Se um animal silvestre não conhece porteiras e divisas, como minimizar
tais conflitos? Somos despertados dessas reflexões com o surgimento de um casal
de cachorros-do-mato (Cerdocyon thous). Assustados com eles, os filhotes
se entocam novamente. A espécie é muito comum no Brasil, e, na região do
Limoeiro, seu território se sobrepõe ao das raposinhas. Por isso, talvez Kerry
e Stacie mudem de toca com certa frequência. Lemos acredita que, para
sobreviver, a raposa se adaptou a um nicho ecológico não muito utilizado por
canídeos maiores, usufruindo de tocas de tatu abandonadas e se alimentando de
pequenos frutos silvestres e insetos, sobretudo o cupim.
Quando Stacie retorna de sua ronda noturna, os filhotes saem
alvoroçados, mas a fêmea se mostra incomodada pelo cheiro dos
cachorros-do-mato. Sem pestanejar, pega um dos filhotes pela boca e some noite
adentro, seguidos pelo outro. Isso significa que a família abandonou a toca. O
instinto de sobrevivência da prole dificulta nossa missão: teremos que recomeçar
a busca pela nova morada das raposas.
Nos dias seguintes, dobramos esforços para percorrer a área de fazendas
conhecida como Masai Mara – assim batizada em homenagem à grande planície
africana dominada por animais selvagens. Seguimos no percalço do casal e seus
dois filhotes. No lusco-fusco, notamos a silhueta de tamanduás-bandeira,os passos ligeiros dos cachorros-do-mato e
a presença silenciosa de Stacie rondando um aglomerado de pedras. “Ali deve
estar a toca”, exalta-se Lemos.
Os cientistas já constataram que a raposa não é um animal solitário,
como se imaginava – o casal compartilha a mesma área por um tempo bem maior,
mesmo fora do período reprodutivo. “O cuidado do macho com os filhotes começa
desde a gestação. O casal se reveza na preparação da toca e nos cuidados com a
prole, que pode levar de dez meses a um ano”, conta Lemos.
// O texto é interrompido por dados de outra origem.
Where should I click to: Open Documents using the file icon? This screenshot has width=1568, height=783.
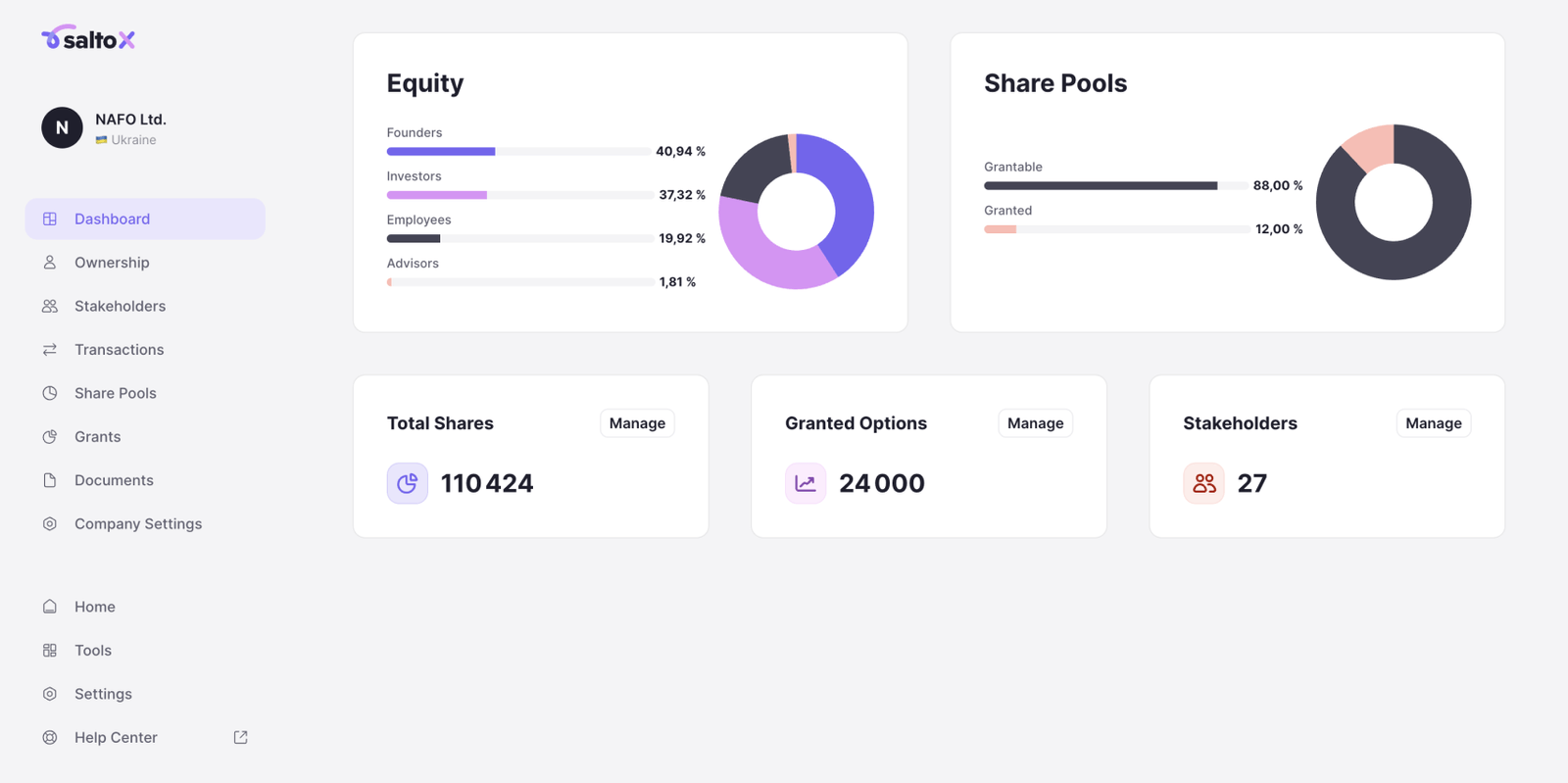point(49,479)
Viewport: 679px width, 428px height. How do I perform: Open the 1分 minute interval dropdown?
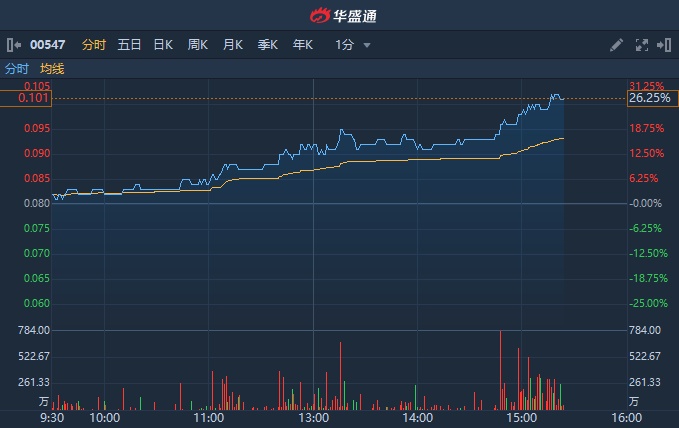[x=353, y=45]
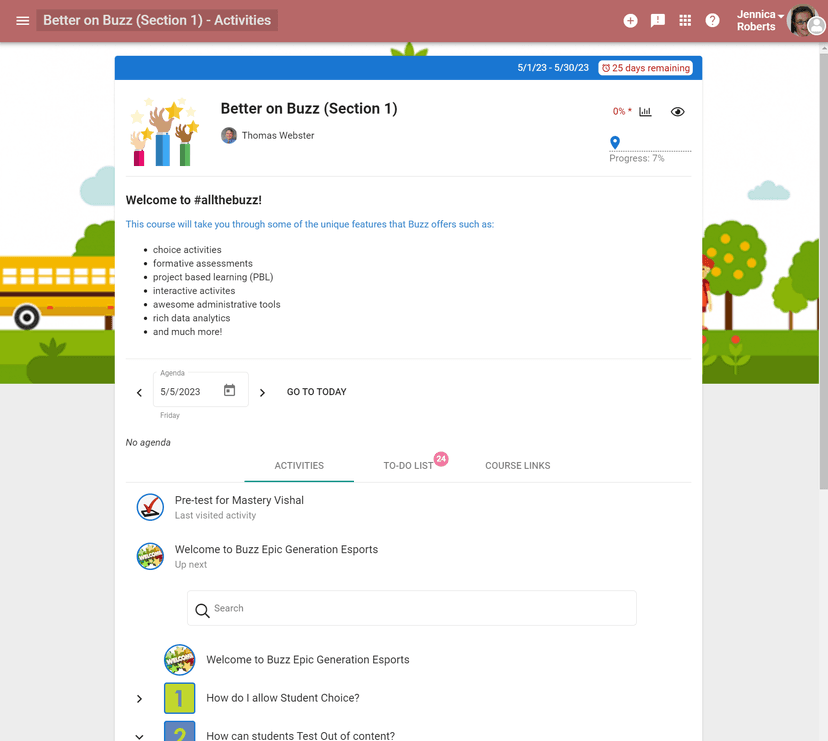Click the 25 days remaining timer badge
828x741 pixels.
pos(646,68)
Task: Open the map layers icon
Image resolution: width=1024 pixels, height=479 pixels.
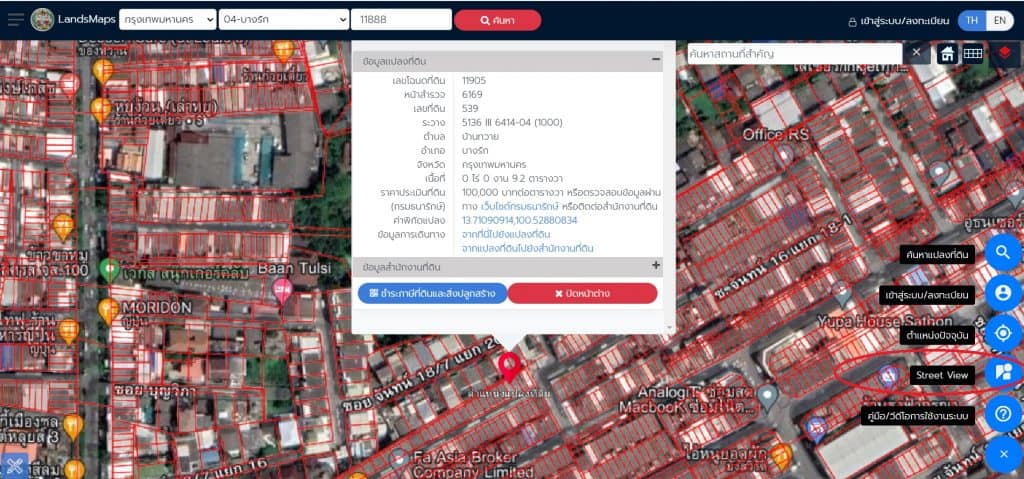Action: point(1002,54)
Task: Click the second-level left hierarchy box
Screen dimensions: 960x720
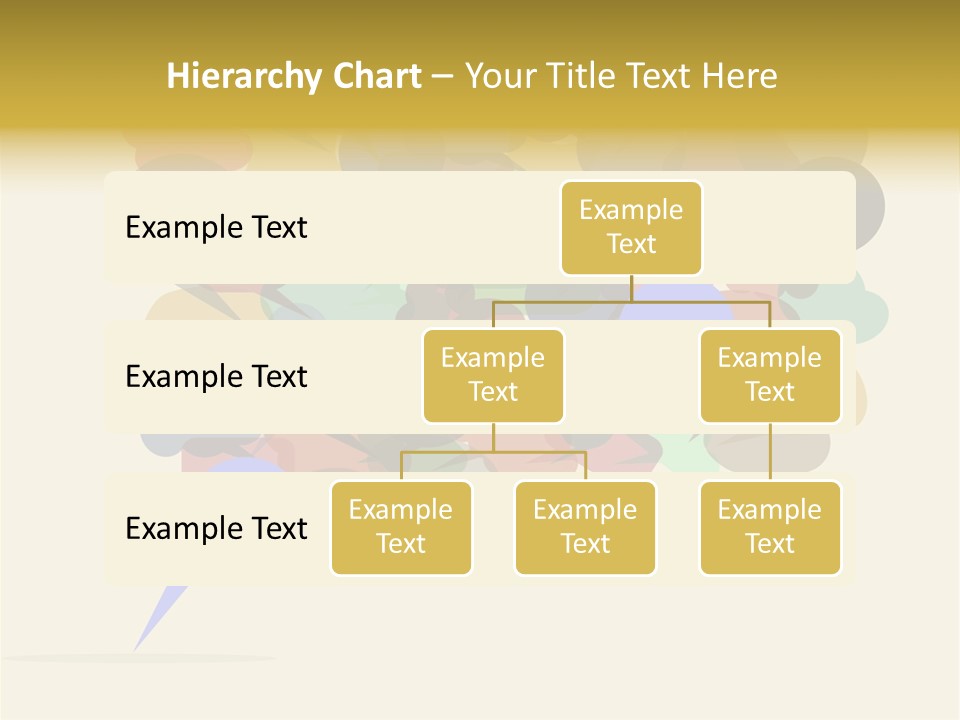Action: pos(493,376)
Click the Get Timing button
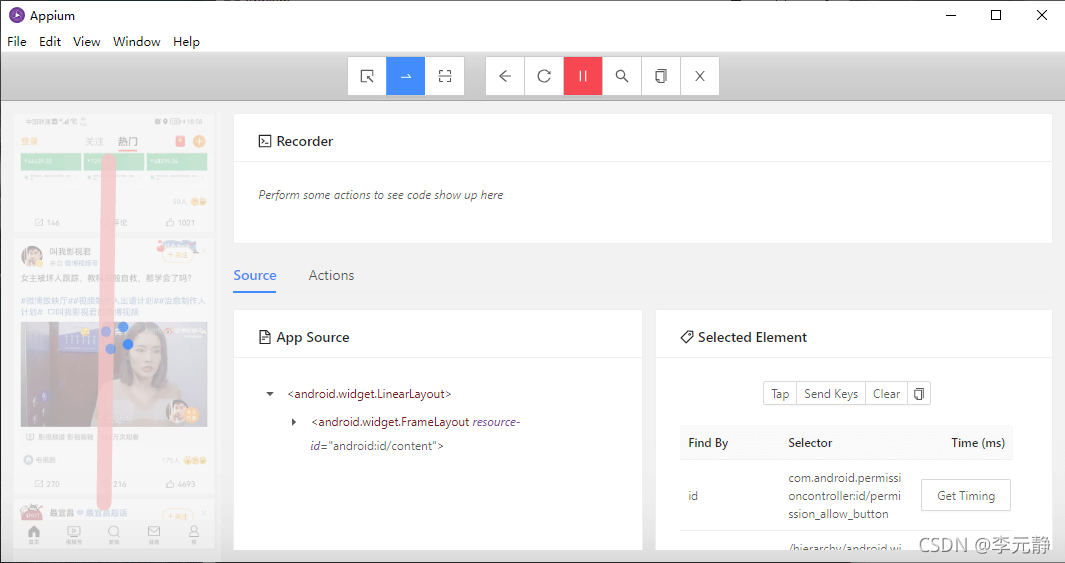The width and height of the screenshot is (1065, 563). point(965,495)

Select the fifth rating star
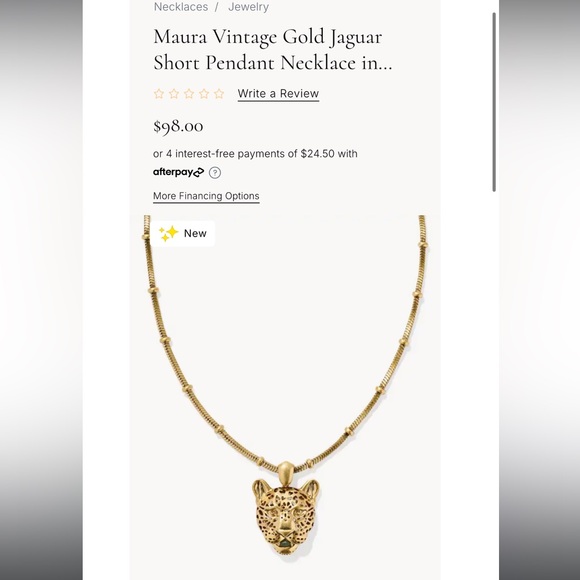(219, 94)
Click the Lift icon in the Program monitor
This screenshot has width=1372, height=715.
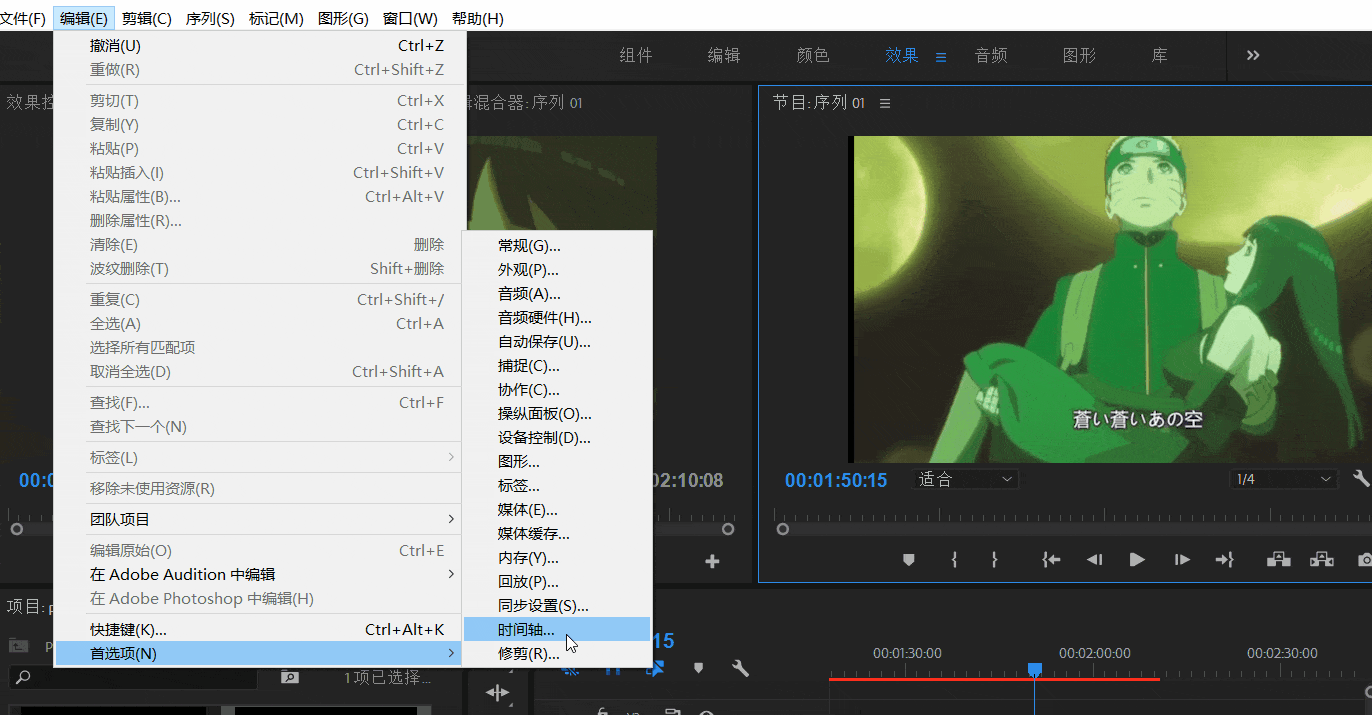point(1277,560)
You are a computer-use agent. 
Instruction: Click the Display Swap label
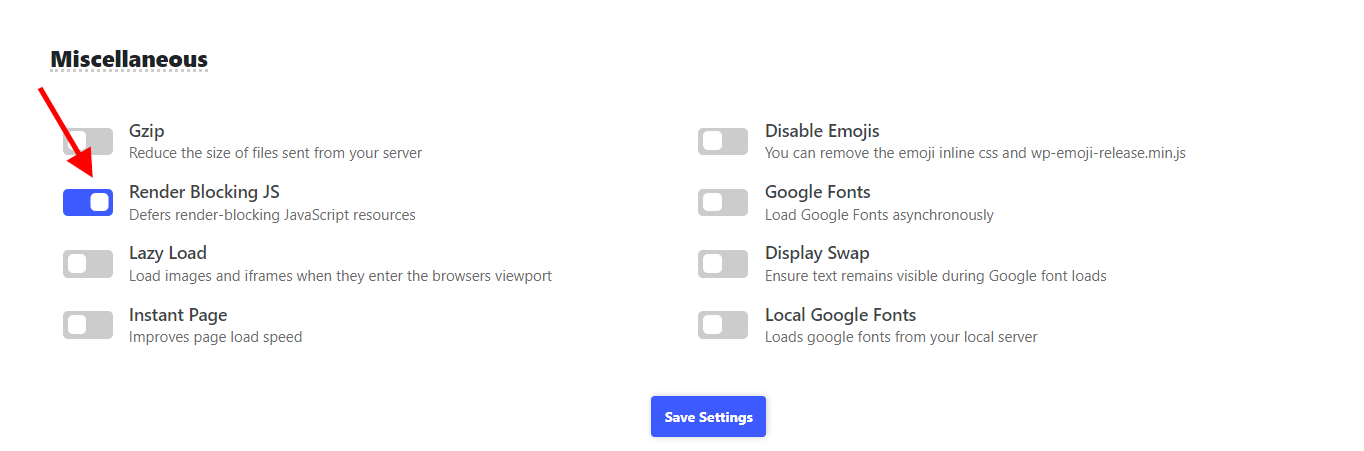click(817, 253)
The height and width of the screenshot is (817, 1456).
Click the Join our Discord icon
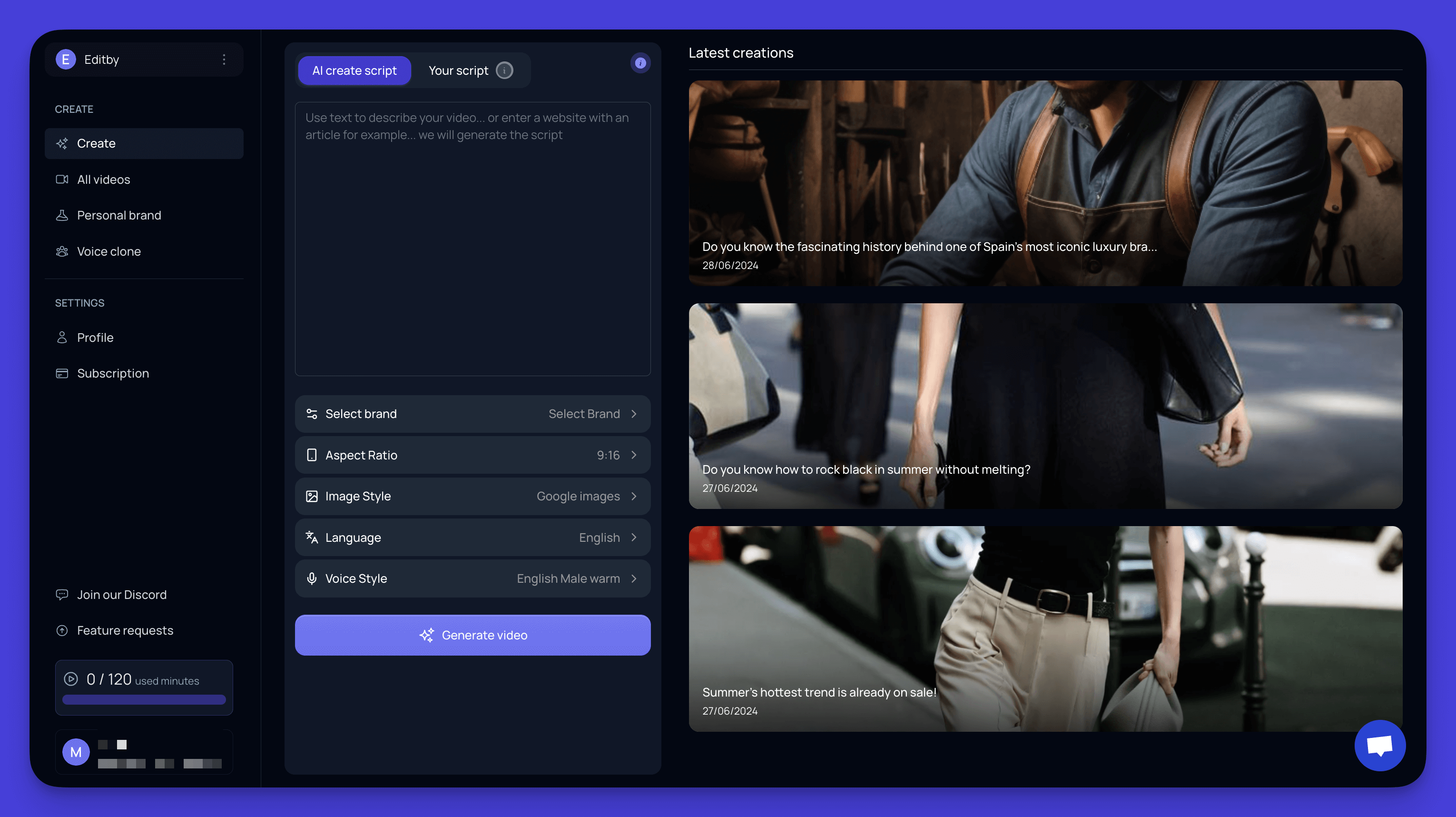[x=62, y=594]
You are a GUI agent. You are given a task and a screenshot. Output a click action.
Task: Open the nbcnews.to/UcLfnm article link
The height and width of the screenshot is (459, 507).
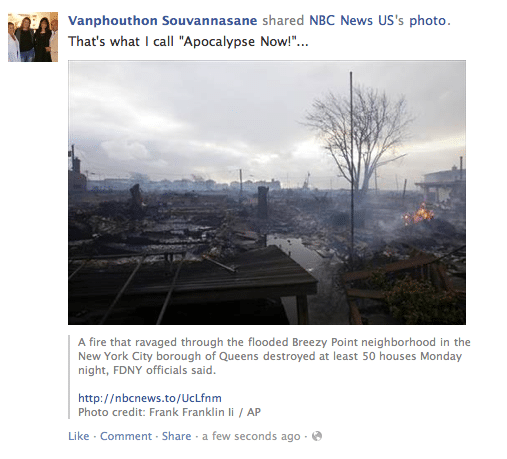[x=150, y=398]
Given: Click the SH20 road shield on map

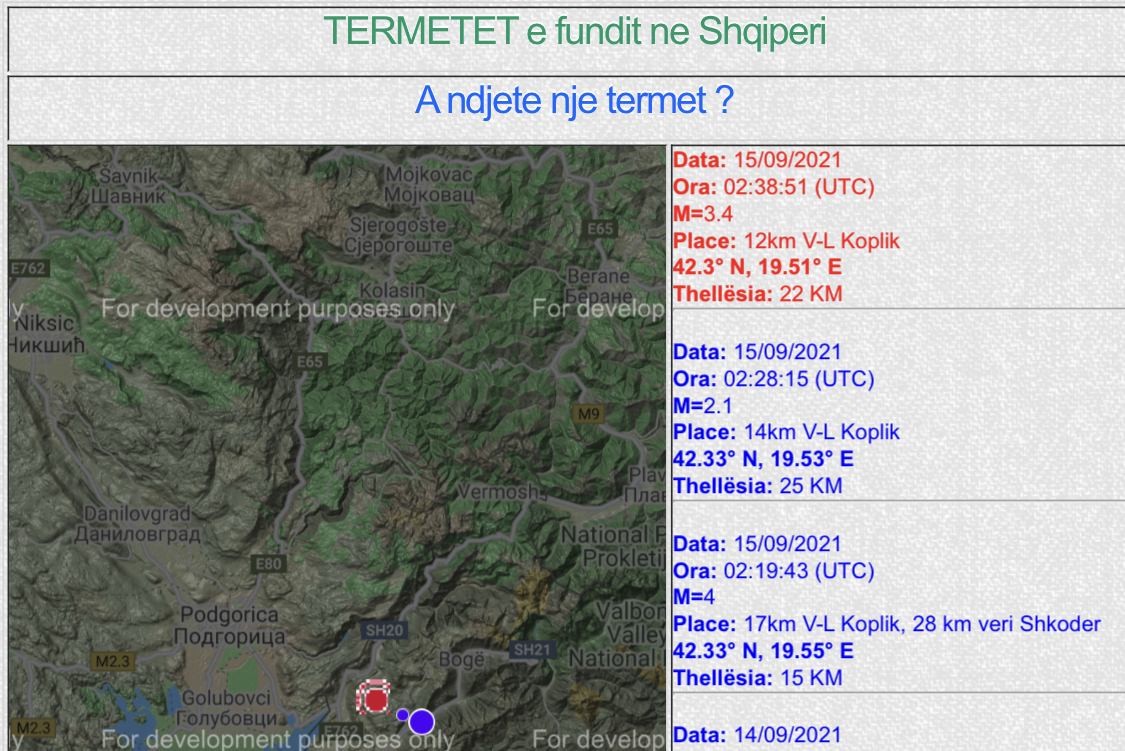Looking at the screenshot, I should point(383,630).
A nova toca de Stacie não é muito longe da primeira. Entre blocos de
quartzito branco, um pequeno buraco dá acesso a uma câmara mais larga. No fim
da tarde, os filhotes dão as caras. Os dois estão entrando na fase de se
afastarem cada vez mais da toca. Apesar de naturalmente seguirem os pais, algum
filhote mais ousado pode decidir desbravar o ambiente por conta própria. É aí
que mora o perigo, pois ainda são muito vulneráveis principalmente aos
cachorros das fazendas. Por isso, a equipe decidiu trabalhar em áreas afetadas
pelo homem. Os cientistas querem descobrir como os animais respondem às
frequentes modificações ambientais. “Temos focado nossa pesquisa em áreas fora
de unidades de conservação, pois essa é a realidade dos animais. Em Minas
Gerais, por exemplo, temos menos de 5% do território protegido.”
Lemos acredita que é necessário também criar campanhas efetivas de
educação e conscientização da população. “À exceção das áreas protegidas, a
tendência mundial é de que os animais silvestres tenham cada vez mais contato
com o homem. Quero ver os netos de Stacie e Kerry caminhando serelepes por
estas colinas, buscando tocas e farejando seu cupim.”